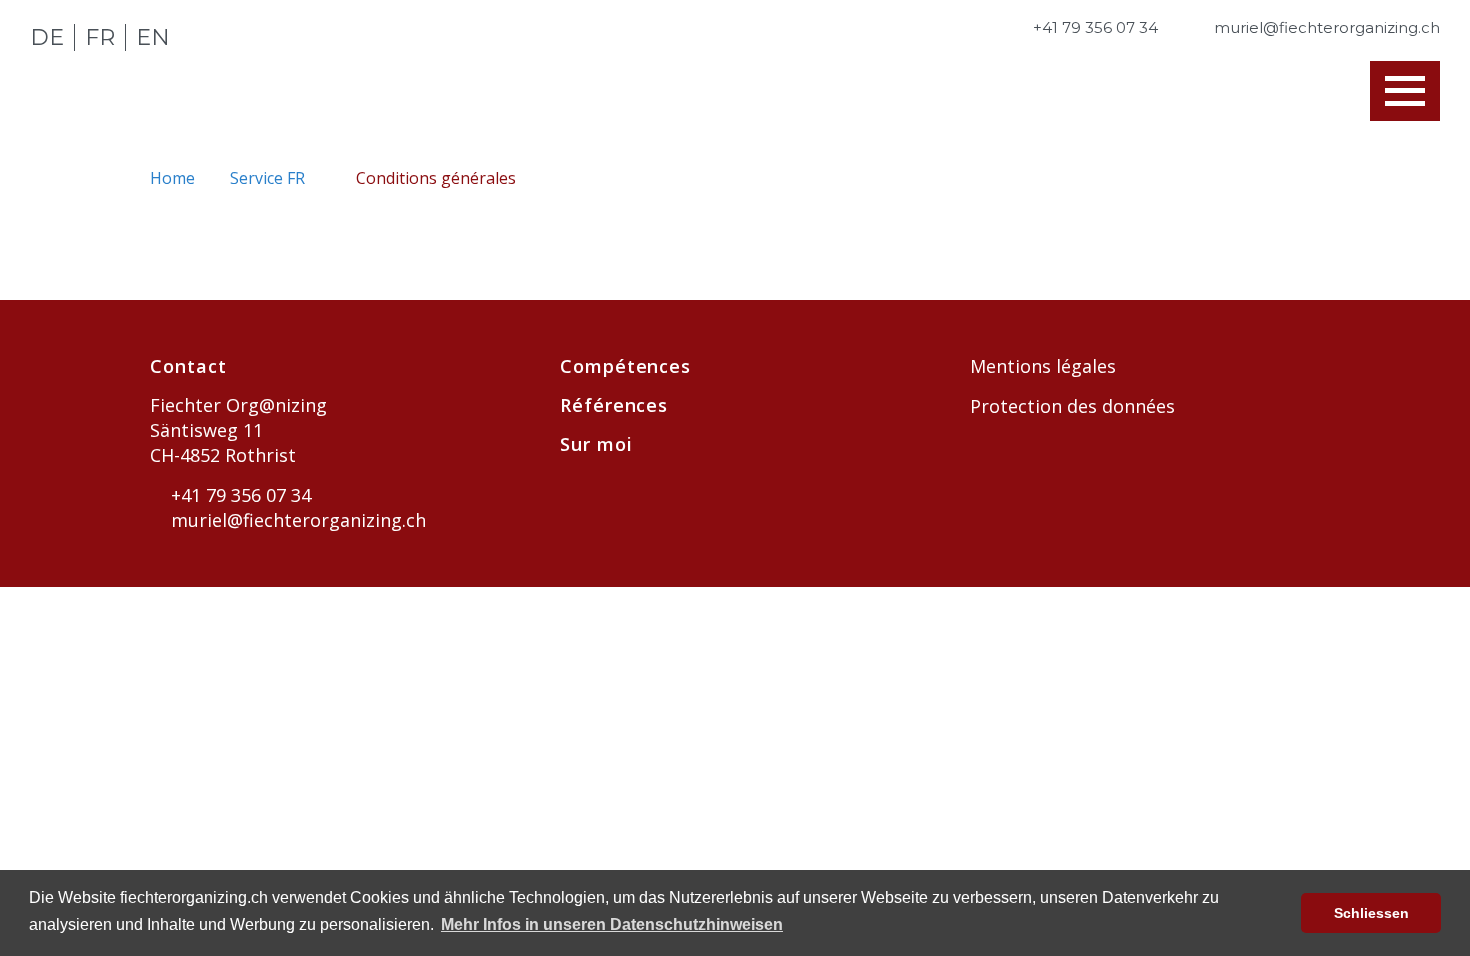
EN (153, 37)
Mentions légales (1043, 366)
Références (614, 405)
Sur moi (596, 444)
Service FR (269, 178)
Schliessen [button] (1371, 913)
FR (100, 37)
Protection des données (1072, 406)
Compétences (625, 366)
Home (174, 178)
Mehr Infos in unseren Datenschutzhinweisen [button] (612, 924)
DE (47, 37)
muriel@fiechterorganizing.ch (296, 520)
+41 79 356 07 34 (238, 495)
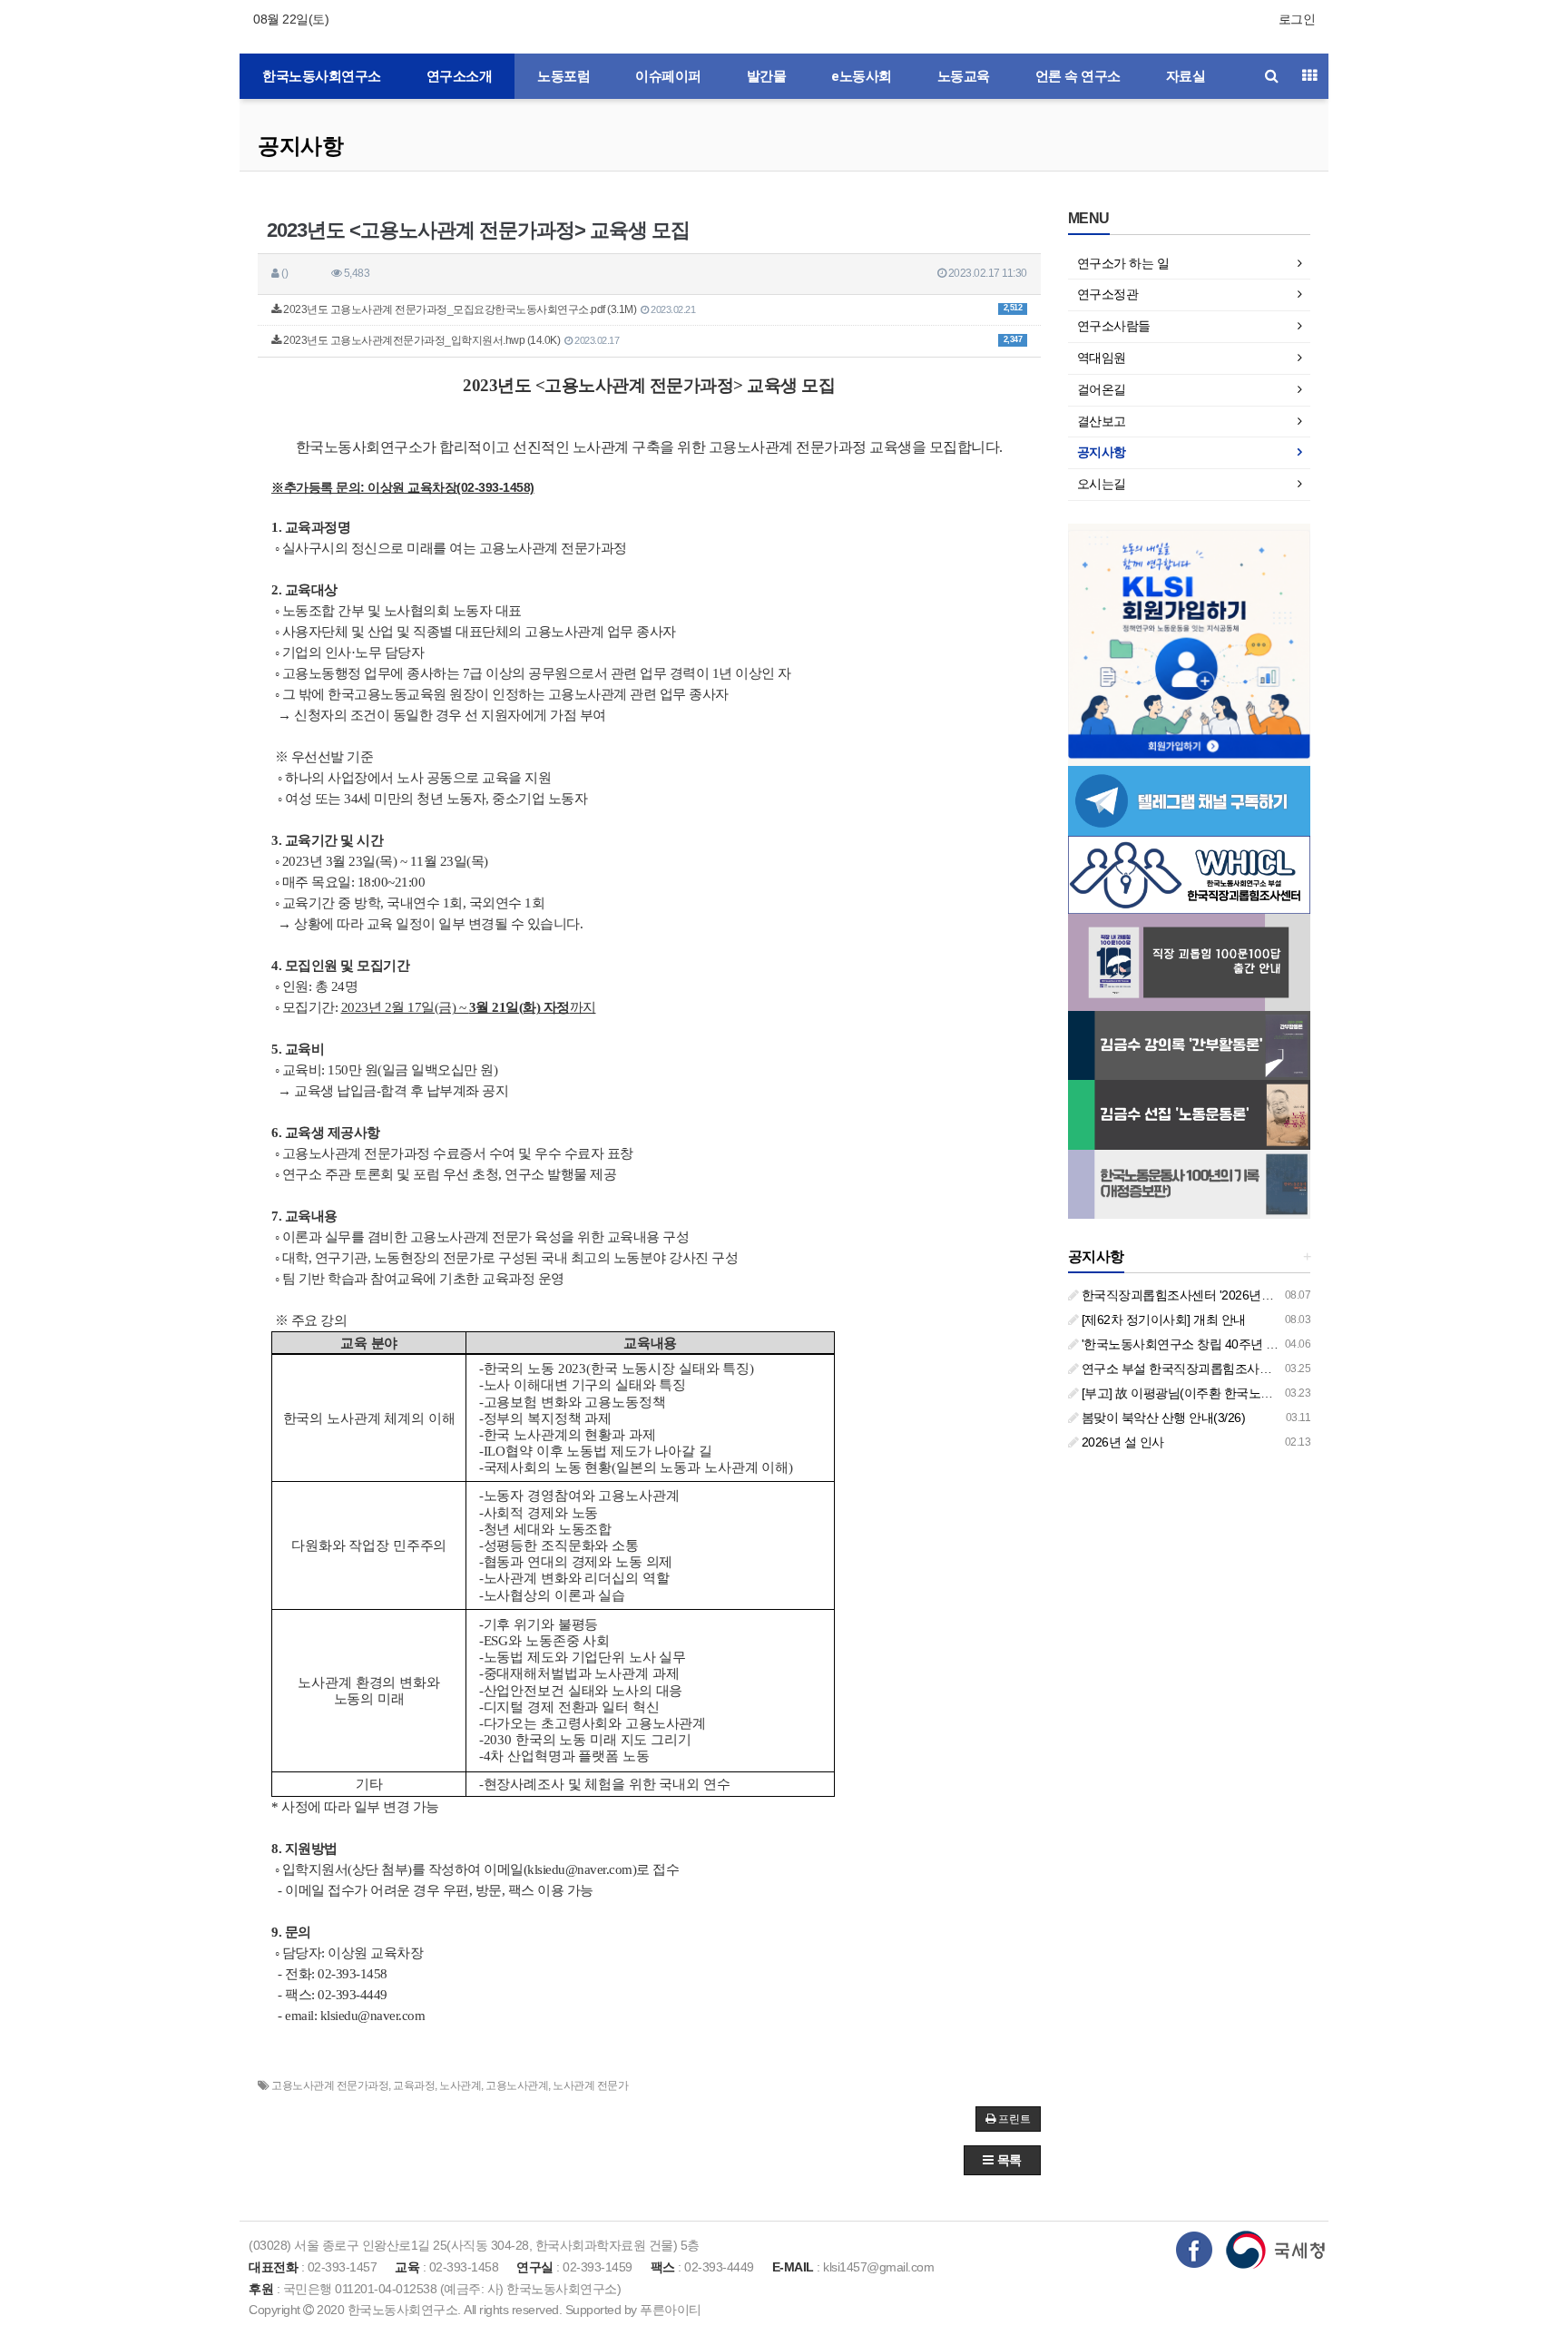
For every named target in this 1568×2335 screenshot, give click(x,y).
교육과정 (414, 2085)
━━━
▶ WORK ITEM
From the material above, tally every line that includes the word "button" and state the count only.

▶ RESPONSE TO THIS EXERCISE
2